ロナウディア星域より離脱したルフェール軍は、銀河帝国軍の執拗な追撃を受けていた。
その度重なる襲撃に、ルフェール軍の全員が気力・体力を擦り減らしていた。

「これで5度目か……我が方の残存艦艇は?」

ルフェール宇宙艦隊司令長官マイト・アルベイン元帥は疲れた声で、隣にいる総参謀長のエルマン・ガーディ大将に尋ねる。

「既に40000隻を切っております。戦闘に耐えられない艦を除くと健在な艦艇は33000隻ほどです。反撃なさいますか?」

「いや、ここは逃げの一手だ。もう少し……もう少しで味方の勢力圏に逃げ込める、それまでの辛抱だ」

「ですが、根こそぎ動員した為、勢力圏内も既に兵力は枯渇寸前です。僅かに残る星間守備隊など如何ほどの戦力にも成りはしないでしょう」

「確かにその通りだ。だが、それを敵は知るまい。仮に予想できたとしても、そんな不確定な推論で危険を冒しはしないだろう」

「なるほど、では……」

「ここマールデルタ星域さえ通過してしまえば、敵は引くだろう」

アルベインの言葉に、周囲にいる全員の表情が明るくなる。
僅かであるが希望が見えたことに、皆の士気が上がった。

だが、アルベインの胸中は別のことを考えていた。

「(しかし、敵にとってこれは最後の接敵機会の筈。ならば、あの艦隊だけで済むはずが無いな……先程は逃げの一手と言ったが、あの敵にジワジワと時間を稼がれては堪らん。一撃を入れて即座に離脱するのが得策か)応戦用意。敵に一撃を加えた後、最大戦速で離脱する!」

戦闘隊形をとるルフェール艦隊。

戦闘可能艦艇の数において、ルフェール軍は追撃してきた帝国軍艦隊の凡そ3倍である。
だが、帝国軍の追撃部隊は戦力差を物ともせず執拗に攻撃を仕掛けてくる。

「食い下がってくるな……やはり、後続はすぐ近くにいるか」

アルベインは少しの間思案する。そして、

「敵の前面に斉射3連。
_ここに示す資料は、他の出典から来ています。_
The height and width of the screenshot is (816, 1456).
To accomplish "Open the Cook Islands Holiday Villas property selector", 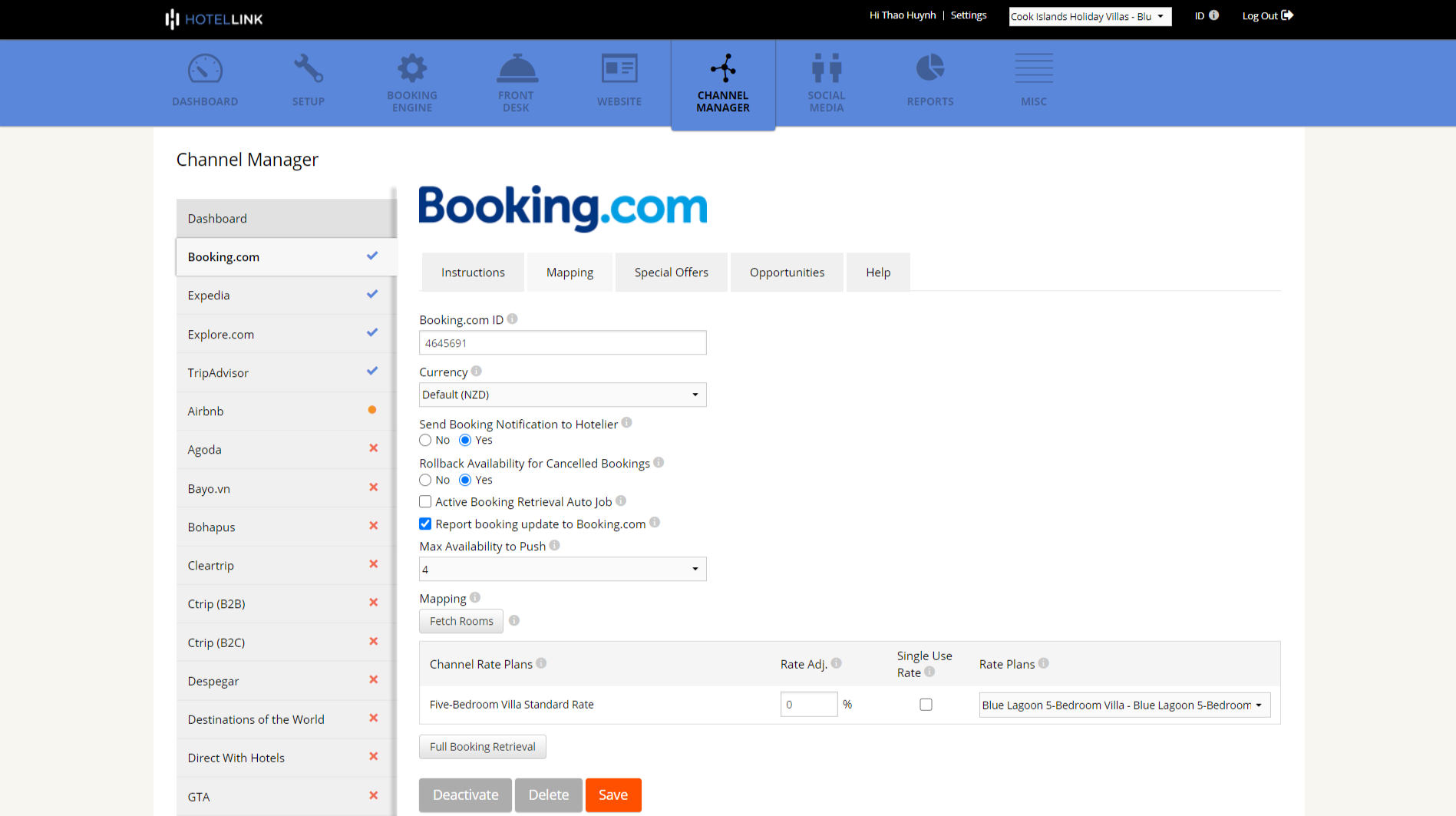I will pyautogui.click(x=1089, y=16).
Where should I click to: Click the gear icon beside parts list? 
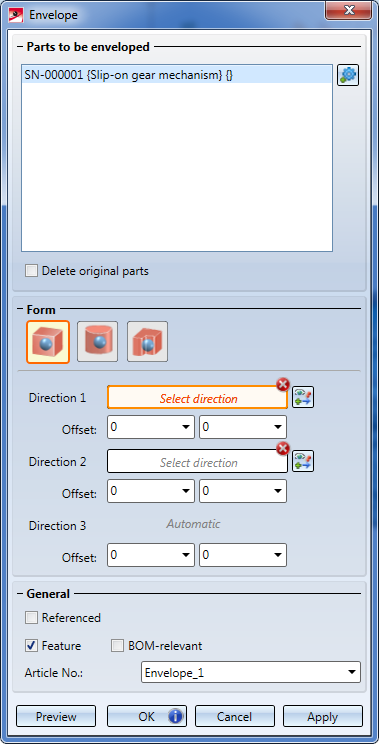(x=348, y=75)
敵が怯んだ隙を突いて撤退する」

ルフェール艦隊の各艦から3度主砲が放たれる。
斉射3連が効いたのか、帝国軍艦隊の動きが鈍った。

「よし、今――「さ、左舷方向より敵軍。数16000」――遅かったか………」

今まさに離脱しようとしたその時、不幸にもアルベインの予測は的中した。
帝国軍の新手2個艦隊が戦場に到着したのだ。

「数の上ではまだ我々が有利ですが……」

「今はな。そんなもの、直ぐに覆る」

アルベインはガーディの意見を冷徹に切り捨てた。

・・・・・

結局、ルフェール軍は帝国軍を振り切ることに失敗した。
戦場に、また新たに帝国軍の更なる増援14000隻が到着したのである。

「これで、数においても完全に逆転した……それも今回来たのはミッターマイヤー艦隊。『疾風』の異名を持つ彼を振り切るのは至難だろう………」

ミッターマイヤー艦隊の到着によって彼我の数の差は逆転し、ルフェール軍の損害は加速度的に増していった。

「巡航艦ゾルダム被弾!」

「戦艦テューシング損傷。戦列から落伍していきます!」

「駆逐艦ウェルンシェル、応答有りません!」

「空母ティグウェル、轟沈!」

「ヒルツ准将の艦隊が100隻以下に撃ち減らされています!」

総旗艦トイホーレの艦橋には各艦隊の被害が引っ切り無しに入ってくる。

「閣下、このままでは……」

「分かっている……。第6、第7陣展開、ヒルツ隊の穴を埋めよ」

第6陣と第7陣が展開して開いた傷口を塞ぐ。

だが、この処置とて所詮一時凌ぎにしかならない。
帝国軍の猛攻はルフェール艦隊に着実にダメージを与えつつある。

そんな中、不意に帝国軍の一隊が中央戦線へと雪崩れ込んできた。

「混戦に持ち込み時間を消費させるつもりか……だが、その手は食わん。戦闘艇発進用意!」

アルベインは戦闘艇を出撃させ突出してきた敵部隊を着実に葬っていく。
これだけの至近距離となると同士討ちの可能性のある砲撃よりも戦闘艇による攻撃の方が確実だ。幸い、敵の数も少なく駆逐するのに時間はかからないだろう。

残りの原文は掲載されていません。